Mit SE ist es möglich, ohne Inhalte oder Erinnerung zu arbeiten, wenn das Ereignis zu belastend erscheint. Eine mögliche Retraumatisierung bei der Aufarbeitung wird vermieden, indem die im Nervensystem gebundene Energie schrittweise zur Entladung kommt.
Wesentliche Elemente im Heilungsprozess sind:
Ressourcenbildung, Erdung, Zentrierung, und das Nachspüren (tracking) der Körperempfindungen, der Verhaltensweisen, Gefühle,
Gedanken, der Bilder und Bewegungen.
Zuerst werden mit den Klienten jene Ressourcen entwickelt, die während der ursprünglichen Situation fehlten oder unzureichend waren.
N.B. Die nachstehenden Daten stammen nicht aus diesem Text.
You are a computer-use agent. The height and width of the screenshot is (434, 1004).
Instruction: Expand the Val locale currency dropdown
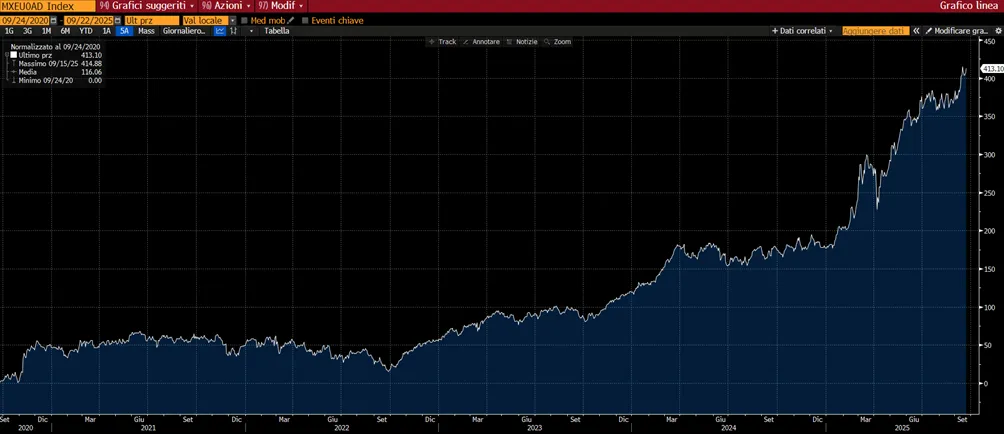tap(232, 20)
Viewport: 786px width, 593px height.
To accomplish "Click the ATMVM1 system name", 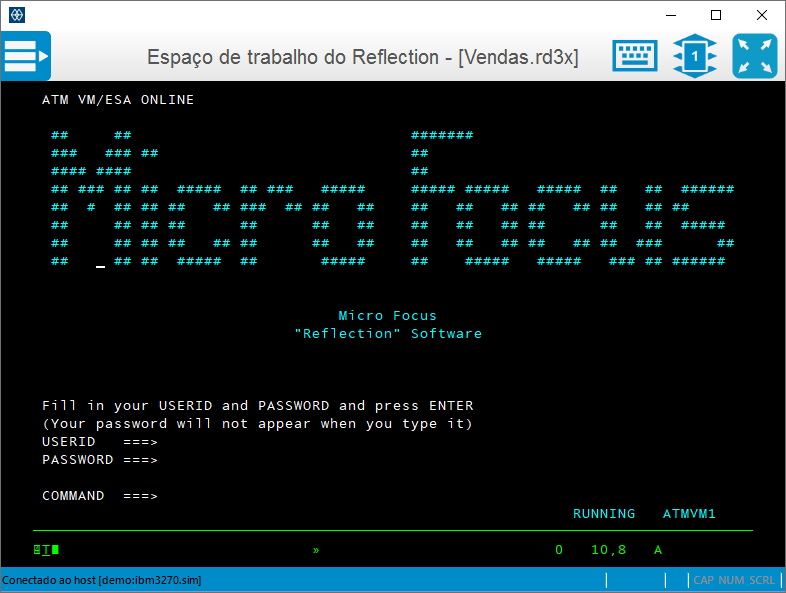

Auf dieser gestärkten Basis erfolgt dann die Annäherung an das Trauma. Im Pendeln zwischen den Ressourcen und der für das Nervensystem überwältigenden Erfahrung wird die gebundene Überlebensenergie gelöst. Die Veränderung erfolgt bewusst in kleinen Schritten, damit das System sie auch wirklich integrieren kann.
So kann der Körper die Reaktion auf die Bedrohung auf natürliche Weise zum Abschluss bringen und damit die mobilisierte Energie entladen. Auf diese Weise findet das Nervensystem wieder zu seiner ursprünglichen Selbstregulierungsfähigkeit zurück, die Symptome können sich lösen.